Data can be collected from a variety of sources, such as:
- Social media
- Business transactions
- Industrial equipment
- Smart devices
It can also come in many forms, from structured numeric data to unstructured emails, text documents, videos and financial transactions.
Ultimately, big data’s importance comes down to how the information is analyzed and not how much data is collected.
Big Data Analysis and Analytics
Analysis and analytics are the key to using big data successfully. Without analyzation, big data is nothing more than a pile of information.
Analytics aims to make sense of big data by uncovering valuable information, like market trends, hidden patterns, correlations and customer preferences. The technologies used to analyze big data allows the organization to walk away with new information that can be used to make better decisions and build better strategies.

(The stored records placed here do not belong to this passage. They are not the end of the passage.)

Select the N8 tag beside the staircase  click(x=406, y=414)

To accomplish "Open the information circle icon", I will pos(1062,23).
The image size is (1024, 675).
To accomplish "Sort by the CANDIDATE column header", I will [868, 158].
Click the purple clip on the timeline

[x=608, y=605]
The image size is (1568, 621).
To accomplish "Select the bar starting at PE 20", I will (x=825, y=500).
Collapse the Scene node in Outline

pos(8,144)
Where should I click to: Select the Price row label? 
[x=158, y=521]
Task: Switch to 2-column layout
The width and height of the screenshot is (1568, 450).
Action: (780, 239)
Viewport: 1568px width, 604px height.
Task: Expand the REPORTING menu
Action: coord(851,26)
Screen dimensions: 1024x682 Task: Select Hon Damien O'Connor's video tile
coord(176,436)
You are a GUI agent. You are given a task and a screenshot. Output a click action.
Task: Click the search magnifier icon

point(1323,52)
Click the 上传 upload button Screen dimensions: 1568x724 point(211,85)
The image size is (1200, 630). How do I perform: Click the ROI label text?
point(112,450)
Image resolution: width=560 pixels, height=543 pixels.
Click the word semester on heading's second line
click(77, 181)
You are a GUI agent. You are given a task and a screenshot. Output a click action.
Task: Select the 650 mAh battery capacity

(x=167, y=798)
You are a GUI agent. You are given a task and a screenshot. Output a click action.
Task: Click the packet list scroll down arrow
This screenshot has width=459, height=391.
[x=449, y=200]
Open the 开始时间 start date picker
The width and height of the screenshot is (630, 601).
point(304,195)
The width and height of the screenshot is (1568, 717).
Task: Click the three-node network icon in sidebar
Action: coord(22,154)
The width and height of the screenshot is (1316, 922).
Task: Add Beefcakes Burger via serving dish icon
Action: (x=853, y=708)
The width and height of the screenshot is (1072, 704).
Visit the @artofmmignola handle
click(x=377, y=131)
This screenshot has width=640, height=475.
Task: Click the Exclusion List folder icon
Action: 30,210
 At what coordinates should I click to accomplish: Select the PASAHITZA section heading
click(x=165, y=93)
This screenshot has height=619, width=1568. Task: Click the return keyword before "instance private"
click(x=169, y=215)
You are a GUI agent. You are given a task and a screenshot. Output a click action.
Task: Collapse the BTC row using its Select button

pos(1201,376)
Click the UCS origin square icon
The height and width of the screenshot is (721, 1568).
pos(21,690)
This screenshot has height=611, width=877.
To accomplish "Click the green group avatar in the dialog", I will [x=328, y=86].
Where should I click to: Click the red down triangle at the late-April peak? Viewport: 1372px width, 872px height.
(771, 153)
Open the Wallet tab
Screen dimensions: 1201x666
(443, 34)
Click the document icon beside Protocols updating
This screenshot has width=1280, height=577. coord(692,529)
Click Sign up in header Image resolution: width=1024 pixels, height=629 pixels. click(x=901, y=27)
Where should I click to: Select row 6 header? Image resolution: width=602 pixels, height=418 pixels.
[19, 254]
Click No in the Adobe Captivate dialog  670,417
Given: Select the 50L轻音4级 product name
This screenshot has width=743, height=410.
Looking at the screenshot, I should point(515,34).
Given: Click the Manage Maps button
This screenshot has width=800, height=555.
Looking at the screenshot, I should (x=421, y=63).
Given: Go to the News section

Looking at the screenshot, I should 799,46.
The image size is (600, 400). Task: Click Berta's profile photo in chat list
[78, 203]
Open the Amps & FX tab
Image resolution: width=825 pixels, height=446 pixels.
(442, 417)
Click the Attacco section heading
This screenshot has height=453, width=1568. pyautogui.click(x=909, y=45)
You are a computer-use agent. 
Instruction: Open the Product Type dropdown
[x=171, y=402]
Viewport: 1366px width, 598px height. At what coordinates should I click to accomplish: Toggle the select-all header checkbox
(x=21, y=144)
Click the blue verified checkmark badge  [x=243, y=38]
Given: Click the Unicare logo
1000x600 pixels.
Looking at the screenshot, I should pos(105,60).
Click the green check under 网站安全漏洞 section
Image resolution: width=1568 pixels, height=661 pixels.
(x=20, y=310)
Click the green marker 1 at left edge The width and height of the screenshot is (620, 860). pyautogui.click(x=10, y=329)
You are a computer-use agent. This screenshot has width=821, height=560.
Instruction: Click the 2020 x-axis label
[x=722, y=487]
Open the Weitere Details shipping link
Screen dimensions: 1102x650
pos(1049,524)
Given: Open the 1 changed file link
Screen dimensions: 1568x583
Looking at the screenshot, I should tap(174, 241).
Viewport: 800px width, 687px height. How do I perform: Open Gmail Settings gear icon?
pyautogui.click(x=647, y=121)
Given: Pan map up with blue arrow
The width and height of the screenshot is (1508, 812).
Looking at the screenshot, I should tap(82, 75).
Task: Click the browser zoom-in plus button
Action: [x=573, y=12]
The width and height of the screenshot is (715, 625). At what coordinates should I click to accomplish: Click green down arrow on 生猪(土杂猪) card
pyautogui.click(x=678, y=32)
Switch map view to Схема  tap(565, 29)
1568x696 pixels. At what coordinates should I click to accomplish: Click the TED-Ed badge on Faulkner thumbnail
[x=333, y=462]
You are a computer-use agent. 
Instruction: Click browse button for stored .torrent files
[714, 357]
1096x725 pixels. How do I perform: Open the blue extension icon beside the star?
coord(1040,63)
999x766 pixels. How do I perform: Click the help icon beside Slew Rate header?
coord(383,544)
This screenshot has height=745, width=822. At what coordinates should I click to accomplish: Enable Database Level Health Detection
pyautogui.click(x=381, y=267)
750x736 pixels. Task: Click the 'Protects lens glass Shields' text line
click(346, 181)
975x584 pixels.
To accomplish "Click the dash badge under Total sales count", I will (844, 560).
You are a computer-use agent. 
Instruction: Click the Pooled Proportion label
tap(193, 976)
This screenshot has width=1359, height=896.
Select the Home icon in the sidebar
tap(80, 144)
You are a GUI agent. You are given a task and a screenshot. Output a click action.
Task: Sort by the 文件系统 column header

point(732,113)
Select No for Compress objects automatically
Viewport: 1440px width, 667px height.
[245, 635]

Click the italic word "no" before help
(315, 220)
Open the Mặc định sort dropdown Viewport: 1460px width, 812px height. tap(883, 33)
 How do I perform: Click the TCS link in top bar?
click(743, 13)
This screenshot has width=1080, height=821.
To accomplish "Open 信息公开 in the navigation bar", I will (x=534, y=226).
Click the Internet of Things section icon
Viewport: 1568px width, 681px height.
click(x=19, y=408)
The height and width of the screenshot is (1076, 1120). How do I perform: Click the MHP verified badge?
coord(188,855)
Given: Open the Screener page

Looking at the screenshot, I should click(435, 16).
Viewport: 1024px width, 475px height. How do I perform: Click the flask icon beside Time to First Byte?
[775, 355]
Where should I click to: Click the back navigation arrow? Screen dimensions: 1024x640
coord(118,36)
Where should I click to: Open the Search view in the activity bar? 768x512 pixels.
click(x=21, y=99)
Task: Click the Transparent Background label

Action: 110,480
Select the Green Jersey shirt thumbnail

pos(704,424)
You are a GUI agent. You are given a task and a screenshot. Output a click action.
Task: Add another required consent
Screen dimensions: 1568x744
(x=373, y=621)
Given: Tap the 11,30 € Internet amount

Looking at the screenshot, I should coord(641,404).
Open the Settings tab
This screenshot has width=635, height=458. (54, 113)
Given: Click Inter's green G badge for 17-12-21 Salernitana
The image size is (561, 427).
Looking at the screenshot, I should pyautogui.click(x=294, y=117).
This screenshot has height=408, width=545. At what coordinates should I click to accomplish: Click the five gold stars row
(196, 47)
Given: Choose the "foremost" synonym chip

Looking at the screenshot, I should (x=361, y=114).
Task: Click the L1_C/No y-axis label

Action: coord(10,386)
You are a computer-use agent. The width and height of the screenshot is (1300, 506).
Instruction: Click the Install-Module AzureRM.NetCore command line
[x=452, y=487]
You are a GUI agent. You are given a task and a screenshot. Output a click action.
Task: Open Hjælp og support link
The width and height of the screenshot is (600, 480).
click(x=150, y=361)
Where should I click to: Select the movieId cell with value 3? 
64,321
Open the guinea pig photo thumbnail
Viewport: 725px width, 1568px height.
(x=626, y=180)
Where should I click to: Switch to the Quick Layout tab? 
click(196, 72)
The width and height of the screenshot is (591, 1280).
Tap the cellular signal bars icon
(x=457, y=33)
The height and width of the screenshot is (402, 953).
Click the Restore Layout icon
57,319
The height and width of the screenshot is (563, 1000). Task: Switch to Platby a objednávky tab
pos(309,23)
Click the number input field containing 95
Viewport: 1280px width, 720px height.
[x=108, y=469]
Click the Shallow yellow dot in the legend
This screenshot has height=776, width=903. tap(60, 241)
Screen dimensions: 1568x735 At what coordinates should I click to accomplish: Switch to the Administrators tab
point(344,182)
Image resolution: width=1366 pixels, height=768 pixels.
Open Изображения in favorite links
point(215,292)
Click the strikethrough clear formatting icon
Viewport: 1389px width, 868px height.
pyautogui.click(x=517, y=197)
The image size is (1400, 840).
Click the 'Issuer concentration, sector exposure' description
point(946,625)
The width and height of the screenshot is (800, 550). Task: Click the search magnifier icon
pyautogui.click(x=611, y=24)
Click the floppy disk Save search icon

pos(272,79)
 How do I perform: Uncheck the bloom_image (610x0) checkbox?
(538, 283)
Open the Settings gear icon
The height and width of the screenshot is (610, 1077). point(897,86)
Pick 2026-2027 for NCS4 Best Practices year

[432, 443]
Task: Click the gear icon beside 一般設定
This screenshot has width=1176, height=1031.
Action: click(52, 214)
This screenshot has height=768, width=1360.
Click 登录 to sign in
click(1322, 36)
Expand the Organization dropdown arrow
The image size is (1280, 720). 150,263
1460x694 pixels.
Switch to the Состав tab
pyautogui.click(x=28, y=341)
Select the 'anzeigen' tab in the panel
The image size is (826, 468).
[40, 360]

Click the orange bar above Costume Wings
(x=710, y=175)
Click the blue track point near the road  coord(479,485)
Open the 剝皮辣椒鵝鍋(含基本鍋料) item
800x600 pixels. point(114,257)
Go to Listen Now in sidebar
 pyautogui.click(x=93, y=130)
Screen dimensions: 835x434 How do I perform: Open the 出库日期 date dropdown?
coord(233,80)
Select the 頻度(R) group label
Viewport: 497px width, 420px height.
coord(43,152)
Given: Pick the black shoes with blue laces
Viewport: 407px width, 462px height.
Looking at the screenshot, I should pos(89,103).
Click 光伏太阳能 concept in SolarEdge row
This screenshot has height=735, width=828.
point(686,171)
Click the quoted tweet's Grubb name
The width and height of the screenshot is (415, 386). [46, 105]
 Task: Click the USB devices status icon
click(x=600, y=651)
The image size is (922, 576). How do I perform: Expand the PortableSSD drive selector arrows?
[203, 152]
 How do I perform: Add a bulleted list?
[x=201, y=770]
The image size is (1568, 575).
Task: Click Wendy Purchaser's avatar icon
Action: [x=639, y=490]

Data analysis involves the use of software with tools that help with:
- Data mining, which sifts through the data to find relationships or patterns defined by the user.
- Machine learning or deep learning, which analyzes big sets of data using algorithms.
- Predictive analytics, which can create projections for behavior and other developments.
While big data analysis and analytics are typically used by businesses, other industries and fields can take advantage of this technology to improve services and gain insights. One such field that is being transformed by big data is the legal industry.
Legal Industry’s Ability to Generate a Lot of Data
The legal industry produces more data than most other industries, and its data volume is growing every year. It’s true that the legal field has been slow to adopt big data technology, but that is quickly changing.
Law firms are entirely reliant on data to build defense strategies and cases for clients. Until recently, firms were still storing all of their case files in hard copies. Now, more firms are going the digital route and even storing their case files on the cloud.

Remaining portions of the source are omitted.